図7は、絶縁基板30に対して直交する断面であって貫通導体41c、42cを通る断面を示しており、
図4の断面図の要部を拡大した図である。以下の説明では、上側コイル構造体40Aにおける平面コイル41、42の構成について説明するが、下側コイル構造体40Bの平面コイル41、42の構成についても同一または同様である。
【0043】
図7に示すように、第1の平面コイル41の内側端部41bの断面積S1および第2の平面コイル42の内側端部42bの断面積S2はいずれも、その内側端部41b、42bよりも外側のターンの平面コイル41、42の断面積sより広くなるように設計されている。
図7に示した形態では、第1の平面コイル41の内側端部41bの幅W1および第2の平面コイル42の内側端部42bの幅W2はいずれも、その内側端部41b、42bよりも外側のターンの平面コイル41、42の幅wより広くなっている。さらに、
図7に示した形態では、第1の平面コイル41の内側端部41bを覆う部分の絶縁材料の厚さD1および第2の平面コイル42の内側端部42bを覆う部分の絶縁材料の厚さD2はいずれも、その内側端部41b、42bよりも外側のターンの平面コイル41、42を覆う部分の絶縁材料の厚さdより厚くなっている。
【0044】
また、第1の平面コイル41の内側端部41bの断面積S1と第2の平面コイル42の内側端部42bの断面積S2とが互いに異なるように設計されている。なお、断面積S1、S2は同じになるように設計してもよい。
図7に示した形態では、第1の平面コイル41の内側端部41bの断面積S1が、第2の平面コイル42の内側端部42bの断面積S2より広くなっている。また、第1の平面コイル41の内側端部41bの厚さH1と、第2の平面コイル42の内側端部42bの厚さH2とが互いに異なるように設計されている。

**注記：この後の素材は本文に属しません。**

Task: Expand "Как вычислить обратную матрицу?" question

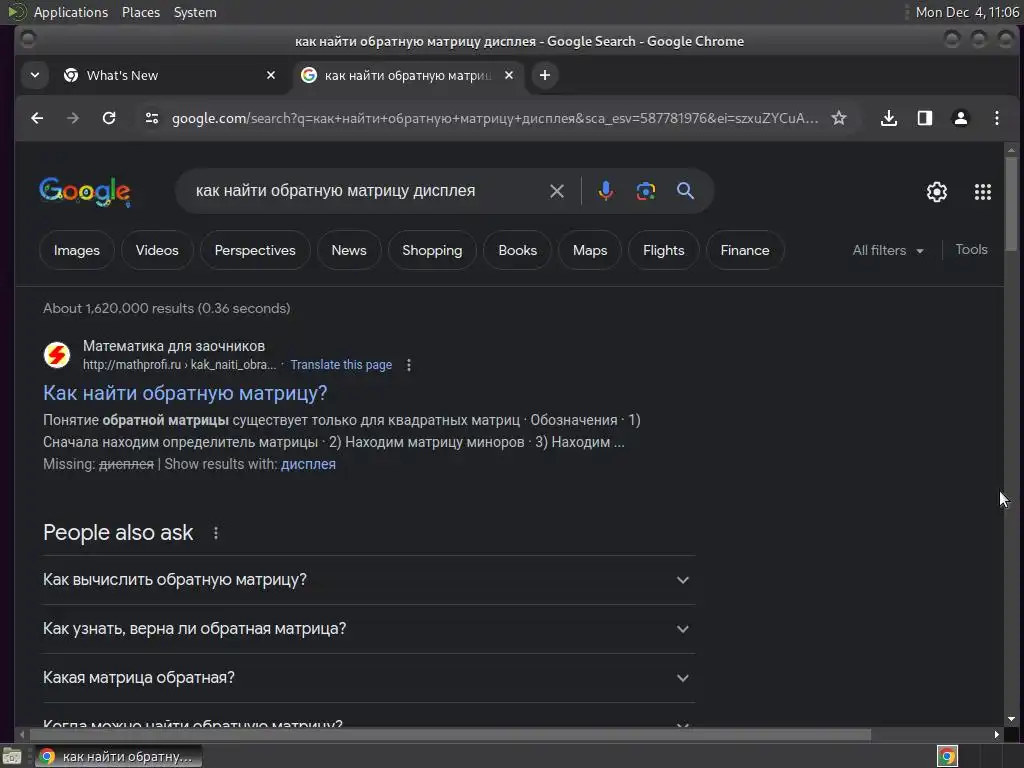Action: tap(369, 580)
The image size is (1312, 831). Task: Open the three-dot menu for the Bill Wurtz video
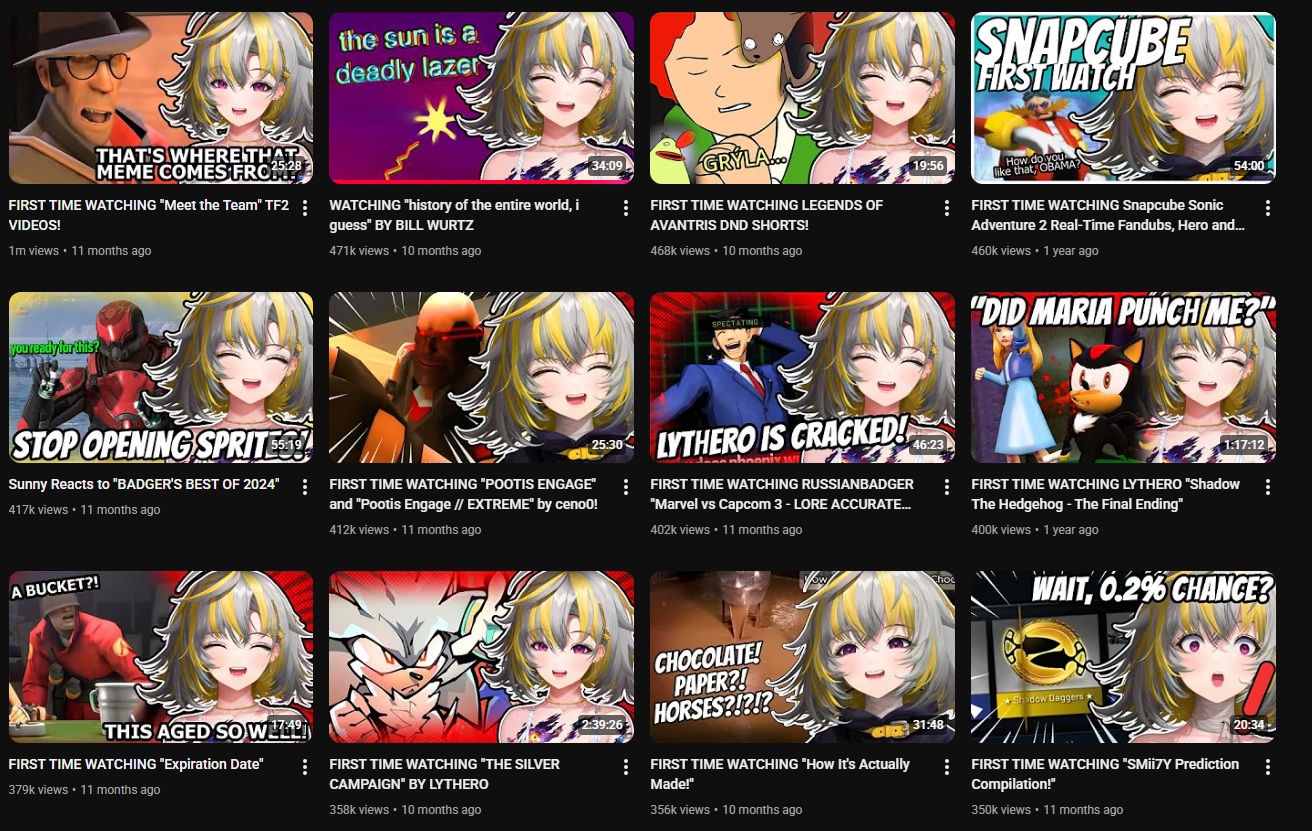click(626, 208)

図7に示した形態では、第1の平面コイル41の内側端部41bの厚さH1が、第2の平面コイル42の内側端部42bの厚さH2より厚くなっている。上側絶縁体50Aの厚さに関しては、第1の平面コイル41の内側端部41bを覆う部分の絶縁材料の厚さD1が、第2の平面コイル42の内側端部42bを覆う部分の絶縁材料の厚さD2より薄くなっている。なお、厚さD1、D2は同じであってもよい。第1の平面コイル41の内側端部41bの幅W1は、第2の平面コイル42の内側端部42bの幅W2と異なっていてもよく、同じであってもよい。
【0045】
第1の平面コイル41の内側端部41bと重なる第1の貫通導体41cおよび第2の平面コイル42の内側端部42bと重なる第2の貫通導体42cは、絶縁基板30の厚さtと同じ厚さを有する。第1の貫通導体41cおよび第2の貫通導体42cは、絶縁基板30の厚さ方向に関し、円形断面を有する。絶縁基板30の厚さは、第1の貫通導体41cおよび第2の貫通導体42cの直径(すなわち、絶縁基板30の延在方向に関する寸法)より薄くなるように設計されている。第1の貫通導体41cの断面積s1は第1の平面コイル41の内側端部41bの断面積S1より狭い。また、第2の貫通導体42cの断面積s2は第2の平面コイル42の内側端部42bの断面積S2より狭い。第1の貫通導体41cおよび第2の貫通導体42cはいずれも、断面形状がくびれており、絶縁基板30の上下面30a、30bから内側に向かうに従って幅狭になっている。また、第1の貫通導体41cおよび第2の貫通導体42cはいずれも、平面コイル41、42の内側端部41b、42bに対してコイル外周側(
図7における右側)に偏倚している。なお、第1の貫通導体41cおよび第2の貫通導体42cは、コイル外周側に偏倚していない態様(たとえば、内側端部41b、42bの中心位置に対して位置合わせされた態様)であってもよい。
【0046】
以上において説明したとおり、貫通導体41c、42cの断面積s1、s2が、相対的に狭くなっており(たとえば平面コイル41、42の内側端部41b、42bの断面積S1、S2に比べて狭くなっており)、コイル部品1の駆動時に平面コイル41、42を流れる電流の電流密度が貫通導体41c、42cにおいて高くなるため、貫通導体41c、42cにおいて発熱しやすい。特に、コイル部品1のように貫通導体41c、42cが隣り合う構成の場合には過剰な発熱が生じやすい。また、貫通導体41c、42cの断面形状がくびれている場合には、電流密度がより高くなり、発熱しやすい。
【0047】
コイル部品1においては、平面コイル41、42の内側端部41b、42bの断面積S1、S2が、相対的に広くなる(たとえばその外側部分の平面コイル41、42の断面積sに比べて広くなる)ように設計されているため、貫通導体41c、42cにおいて生じた発熱は内側端部41b、42bに伝わりやすい。このようにコイル部品1においては、貫通導体41c、42cから内側端部41b、42bへ効率良く伝熱されるため、貫通導体41c、42c周辺における高い放熱性が実現されている。
【0048】
なお、本発明は、上述した実施形態に限らず、様々な態様をとり得る。
【0049】
たとえば、第1のコイル部の巻数および第2のコイル部の巻数は適宜増減することができる。また、コイル部の素体に、3つ以上のコイル部が含まれる態様であってもよい。
【符号の説明】
【0050】
1…コイル部品、10…素体、12…金属磁性粉含有樹脂、30…絶縁基板、41…第1の平面コイル、42…第2の平面コイル、41b、42b…内側端部、41c、42c…貫通導体、C1…第1のコイル部、C2…第2のコイル部。